#### WHAT THE TASK REQUIRES:
For the data below, tally how many lines contain "scrollbar" and answer only with that tally.
☆ ☆ ☆
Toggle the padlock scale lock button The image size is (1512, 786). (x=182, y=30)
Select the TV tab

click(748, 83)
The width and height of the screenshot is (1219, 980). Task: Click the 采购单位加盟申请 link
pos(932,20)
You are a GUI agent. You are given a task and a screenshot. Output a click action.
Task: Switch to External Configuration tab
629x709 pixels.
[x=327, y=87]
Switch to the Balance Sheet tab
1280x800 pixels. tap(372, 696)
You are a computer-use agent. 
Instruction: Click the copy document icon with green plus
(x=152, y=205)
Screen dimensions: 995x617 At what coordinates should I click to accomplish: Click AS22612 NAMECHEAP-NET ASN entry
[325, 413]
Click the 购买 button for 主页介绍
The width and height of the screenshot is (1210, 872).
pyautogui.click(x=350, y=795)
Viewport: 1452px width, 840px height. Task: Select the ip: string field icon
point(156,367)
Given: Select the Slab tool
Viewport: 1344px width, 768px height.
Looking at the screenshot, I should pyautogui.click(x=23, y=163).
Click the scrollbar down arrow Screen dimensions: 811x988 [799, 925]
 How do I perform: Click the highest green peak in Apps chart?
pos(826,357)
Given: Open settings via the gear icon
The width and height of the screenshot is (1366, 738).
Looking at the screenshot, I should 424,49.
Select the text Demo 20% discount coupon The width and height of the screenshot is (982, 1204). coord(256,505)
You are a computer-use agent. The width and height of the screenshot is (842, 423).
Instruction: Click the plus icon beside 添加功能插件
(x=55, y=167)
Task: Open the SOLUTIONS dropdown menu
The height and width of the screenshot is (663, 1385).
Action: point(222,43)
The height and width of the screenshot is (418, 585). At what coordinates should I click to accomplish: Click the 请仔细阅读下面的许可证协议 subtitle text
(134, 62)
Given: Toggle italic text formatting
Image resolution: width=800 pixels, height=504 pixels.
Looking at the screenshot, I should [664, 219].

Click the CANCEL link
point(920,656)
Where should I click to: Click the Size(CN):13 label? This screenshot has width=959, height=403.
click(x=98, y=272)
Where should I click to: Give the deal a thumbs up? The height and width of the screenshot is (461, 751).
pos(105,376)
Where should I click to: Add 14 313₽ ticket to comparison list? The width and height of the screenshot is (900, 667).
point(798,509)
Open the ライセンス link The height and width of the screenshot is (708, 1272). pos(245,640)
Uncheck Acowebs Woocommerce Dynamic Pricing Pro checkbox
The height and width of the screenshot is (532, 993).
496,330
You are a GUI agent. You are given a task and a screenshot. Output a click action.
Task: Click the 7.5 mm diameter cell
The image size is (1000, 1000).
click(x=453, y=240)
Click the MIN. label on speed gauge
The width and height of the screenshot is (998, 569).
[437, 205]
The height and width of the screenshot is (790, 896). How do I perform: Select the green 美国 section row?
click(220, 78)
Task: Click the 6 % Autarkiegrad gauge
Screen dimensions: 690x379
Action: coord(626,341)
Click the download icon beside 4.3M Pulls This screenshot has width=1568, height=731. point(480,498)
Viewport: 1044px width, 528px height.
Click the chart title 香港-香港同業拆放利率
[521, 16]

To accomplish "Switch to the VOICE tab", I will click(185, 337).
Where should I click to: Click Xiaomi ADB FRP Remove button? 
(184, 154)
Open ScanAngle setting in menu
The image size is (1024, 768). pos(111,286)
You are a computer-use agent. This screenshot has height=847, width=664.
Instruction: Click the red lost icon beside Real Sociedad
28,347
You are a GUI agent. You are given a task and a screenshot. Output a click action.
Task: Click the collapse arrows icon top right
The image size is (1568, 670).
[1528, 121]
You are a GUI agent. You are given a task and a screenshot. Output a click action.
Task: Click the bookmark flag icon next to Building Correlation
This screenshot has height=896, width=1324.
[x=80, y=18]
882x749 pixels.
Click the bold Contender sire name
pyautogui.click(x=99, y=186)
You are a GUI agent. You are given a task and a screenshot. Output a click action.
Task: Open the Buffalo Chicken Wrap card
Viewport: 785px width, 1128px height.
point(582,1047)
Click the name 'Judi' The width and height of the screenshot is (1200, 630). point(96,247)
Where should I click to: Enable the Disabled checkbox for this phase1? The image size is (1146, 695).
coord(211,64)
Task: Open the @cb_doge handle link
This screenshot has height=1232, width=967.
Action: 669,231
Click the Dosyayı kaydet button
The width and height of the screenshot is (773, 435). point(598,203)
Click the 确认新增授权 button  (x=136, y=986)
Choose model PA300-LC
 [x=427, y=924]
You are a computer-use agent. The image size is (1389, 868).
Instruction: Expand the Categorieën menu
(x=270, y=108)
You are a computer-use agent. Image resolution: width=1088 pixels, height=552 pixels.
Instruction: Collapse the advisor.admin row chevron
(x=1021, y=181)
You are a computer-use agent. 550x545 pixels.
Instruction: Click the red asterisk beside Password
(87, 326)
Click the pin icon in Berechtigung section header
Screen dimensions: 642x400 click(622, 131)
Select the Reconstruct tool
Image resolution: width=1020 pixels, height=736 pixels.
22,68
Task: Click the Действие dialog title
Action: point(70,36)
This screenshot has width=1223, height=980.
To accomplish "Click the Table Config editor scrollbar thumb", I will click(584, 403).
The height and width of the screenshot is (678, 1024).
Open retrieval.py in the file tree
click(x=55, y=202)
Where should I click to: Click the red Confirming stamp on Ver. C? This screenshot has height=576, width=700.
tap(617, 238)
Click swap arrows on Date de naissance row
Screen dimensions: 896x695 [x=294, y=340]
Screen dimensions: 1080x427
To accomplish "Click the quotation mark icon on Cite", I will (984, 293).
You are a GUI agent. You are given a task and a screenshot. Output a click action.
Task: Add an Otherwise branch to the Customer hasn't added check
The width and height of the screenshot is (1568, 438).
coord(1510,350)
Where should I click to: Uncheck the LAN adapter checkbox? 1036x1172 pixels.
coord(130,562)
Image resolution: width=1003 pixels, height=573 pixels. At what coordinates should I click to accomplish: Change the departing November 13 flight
☆ ☆ ☆
#### EXERCISE OUTPUT:
2